Understanding allergies

What’s an allergy?

The term “allergy” is used to define the reaction of your immune system to a substance that is generally harmless. Almost one fifth people suffer from allergies and they can manifest in a variety of forms ranging from mild to severe allergies.


What causes allergies?

A healthy immune system works to protect the body from foreign substances, called antigens, by producing antibodies to fight them. For most people simple things like pollen and dust are harmless, but for others their immune system involuntarily reacts and releases chemicals called histamines to attack the foreign substance. Histamines are what produce the symptoms of allergies and they can be triggered by things as simple as pollen and pet dander.

While most allergic reactions are irritating they are not serious and can be dealt with using a quality anti-allergy product like Benadryl. However, other allergic reactions can be fatal and even cause inability to breath or severe drop in blood pressure. Allergies like hayfever and dust allergies can be dealt with using an anti-allergy product but the more serious reactions should be treated by your doctor.


Allergy symptoms

  • Sneezing and nasal congestion may indicate a drug or respiratory allergy.
  • Coughing and wheezing may be a sign of asthma.
  • Itchy eyes, mouth, and throat are general signs of hayfever.
  • Stomach ache, frequent indigestion, and heartburn may be signs of food sensitivity.
  • Irritated, itchy, swollen and red skin may be an indication of allergic reaction to certain drugs, food, or insect sting.
  • Stiffness, pain, and swollen joints are rarely caused by food and drug allergies.
  • If you suffer severe allergic reactions get immediate treatment.

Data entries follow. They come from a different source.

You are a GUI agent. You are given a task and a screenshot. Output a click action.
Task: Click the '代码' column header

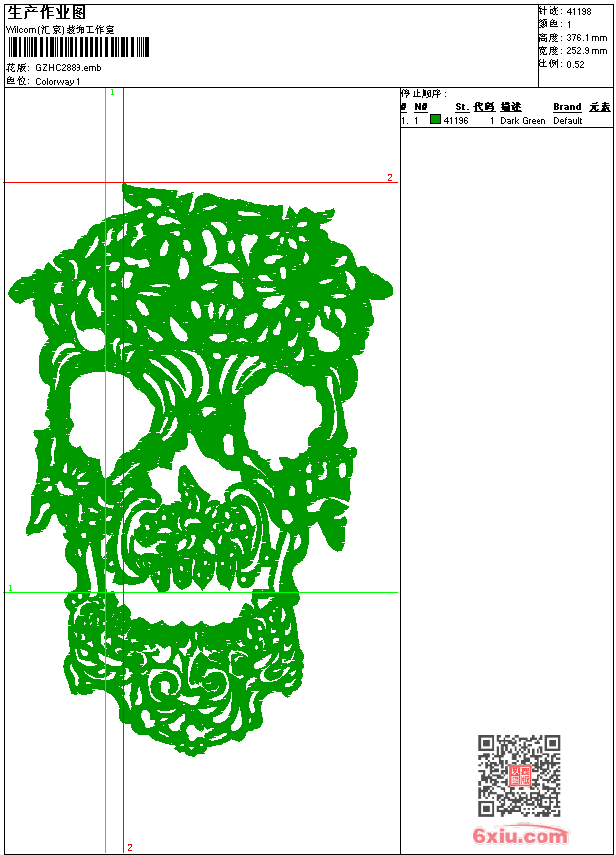click(x=484, y=107)
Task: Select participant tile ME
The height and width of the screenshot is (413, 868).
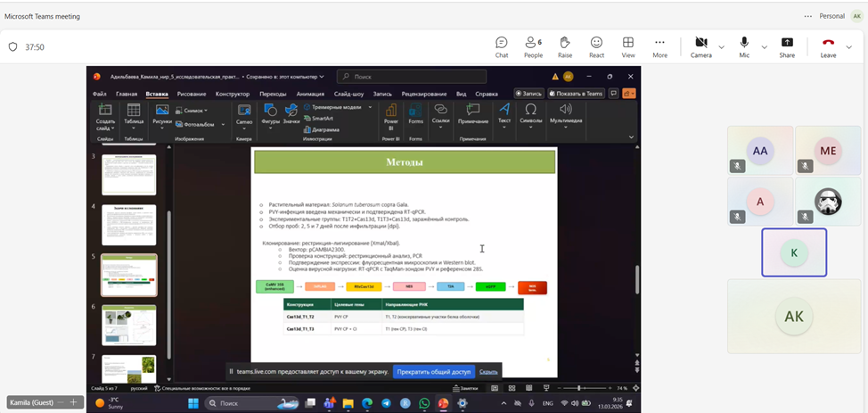Action: point(828,151)
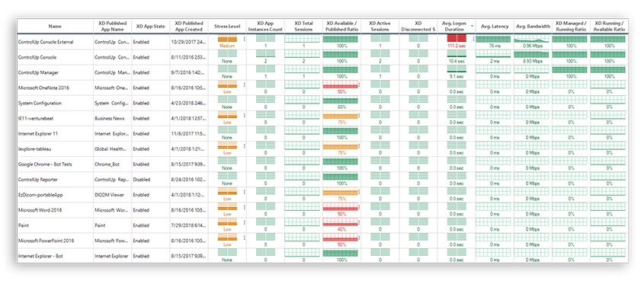Viewport: 644px width, 284px height.
Task: Click the XD Running / Available Ratio header
Action: click(x=609, y=26)
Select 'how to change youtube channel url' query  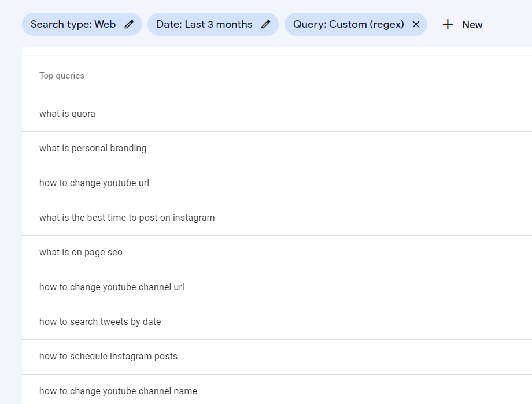coord(112,287)
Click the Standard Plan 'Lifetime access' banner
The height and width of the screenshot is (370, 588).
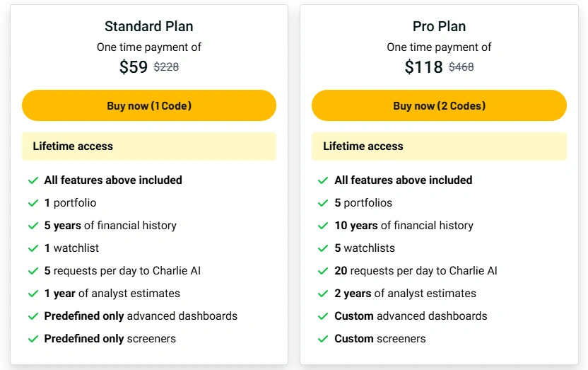click(x=149, y=146)
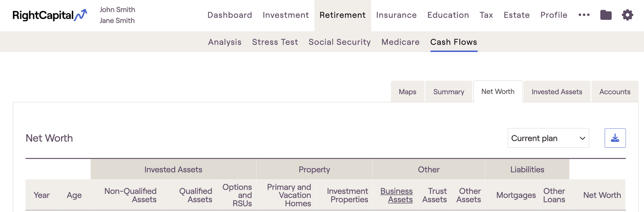
Task: Click the RightCapital logo
Action: pos(50,15)
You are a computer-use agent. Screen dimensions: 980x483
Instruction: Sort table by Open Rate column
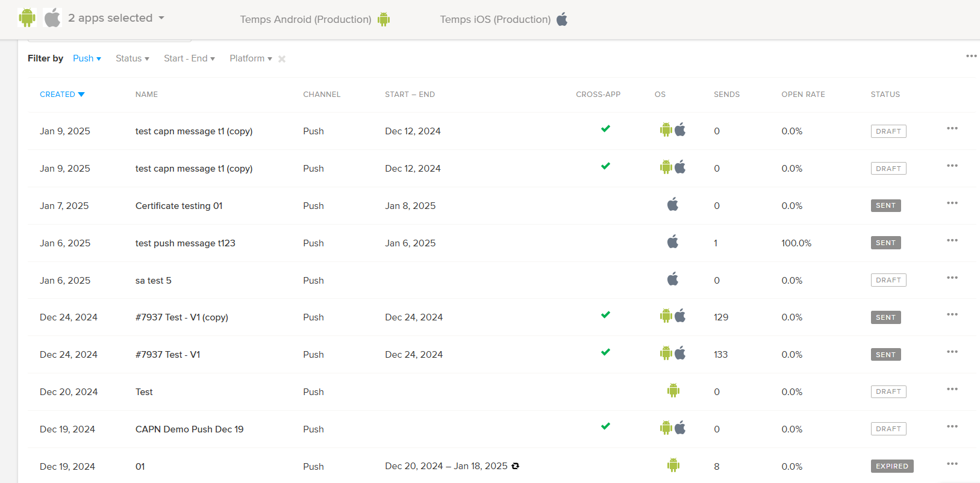(x=803, y=95)
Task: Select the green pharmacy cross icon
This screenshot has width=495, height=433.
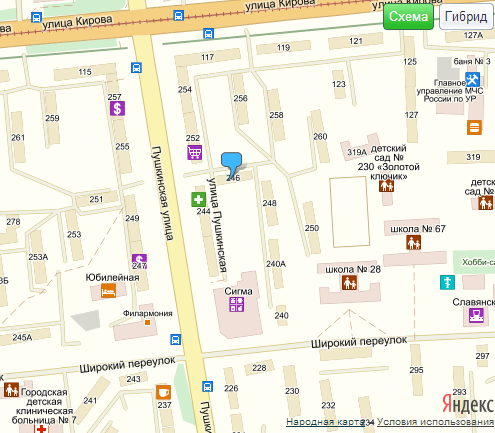Action: click(198, 200)
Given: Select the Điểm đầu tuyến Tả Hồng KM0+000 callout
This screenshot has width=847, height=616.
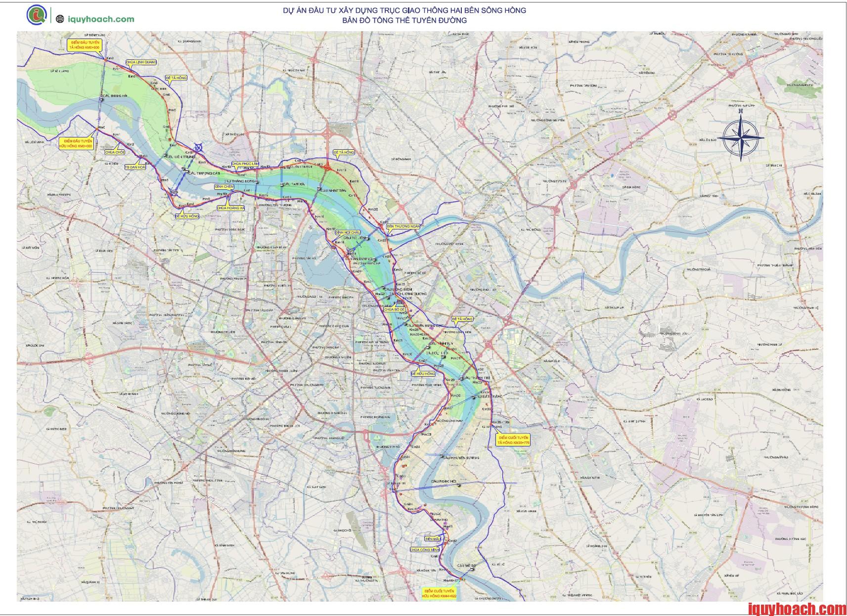Looking at the screenshot, I should pyautogui.click(x=85, y=45).
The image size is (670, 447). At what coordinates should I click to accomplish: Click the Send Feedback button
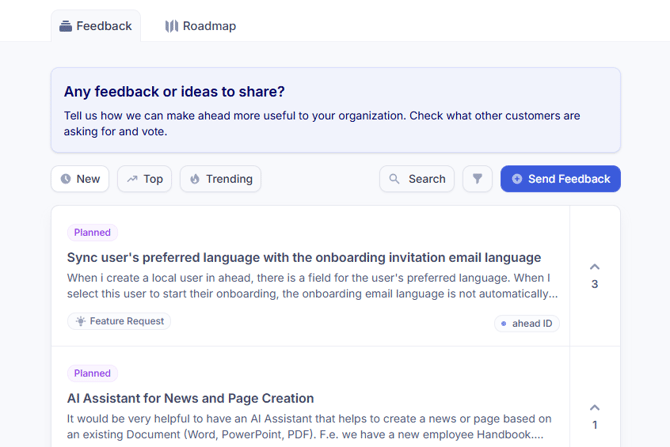point(560,179)
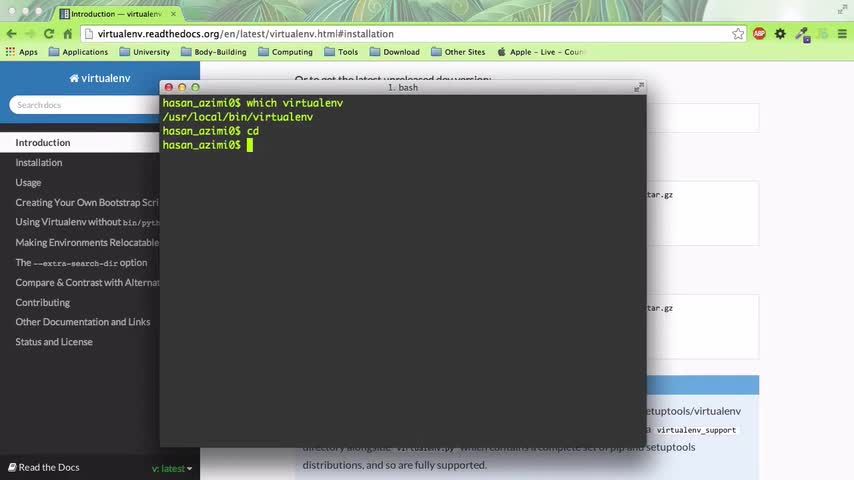Open the Tools bookmarks folder
The height and width of the screenshot is (480, 854).
[x=341, y=52]
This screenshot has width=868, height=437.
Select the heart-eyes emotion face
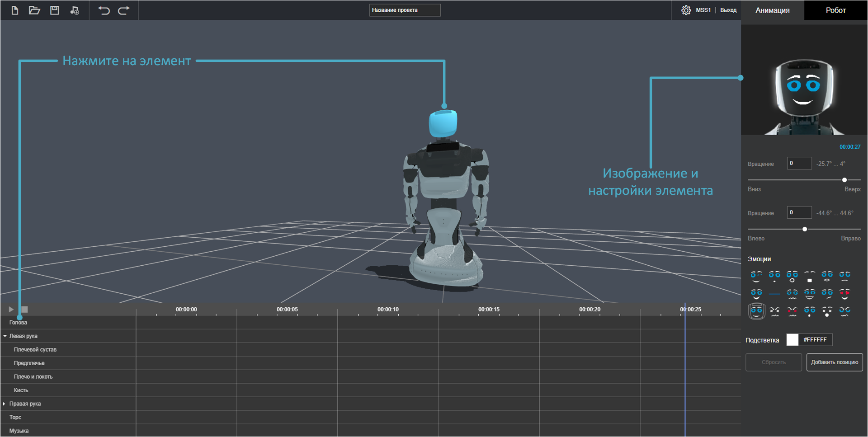[x=844, y=294]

Call your doctor immediately if:

  • You have violent stomach cramps, vomiting, bloating or diarrhoea. This could mean that you have a serious allergy to a certain food or food poisoning.
  • Breathing and swallowing becomes difficult or painful. This could mean that you are experiencing an asthma attack, anaphylaxis, or heart attack. In this case you should seek immediate emergency medical treatment.
  • You suddenly develop skin welts and intense flushing and itching, or quickened heart beats. This may indicate the onset of extreme allergic reaction, anaphylactic shock. In this case you should seek emergency medical treatment.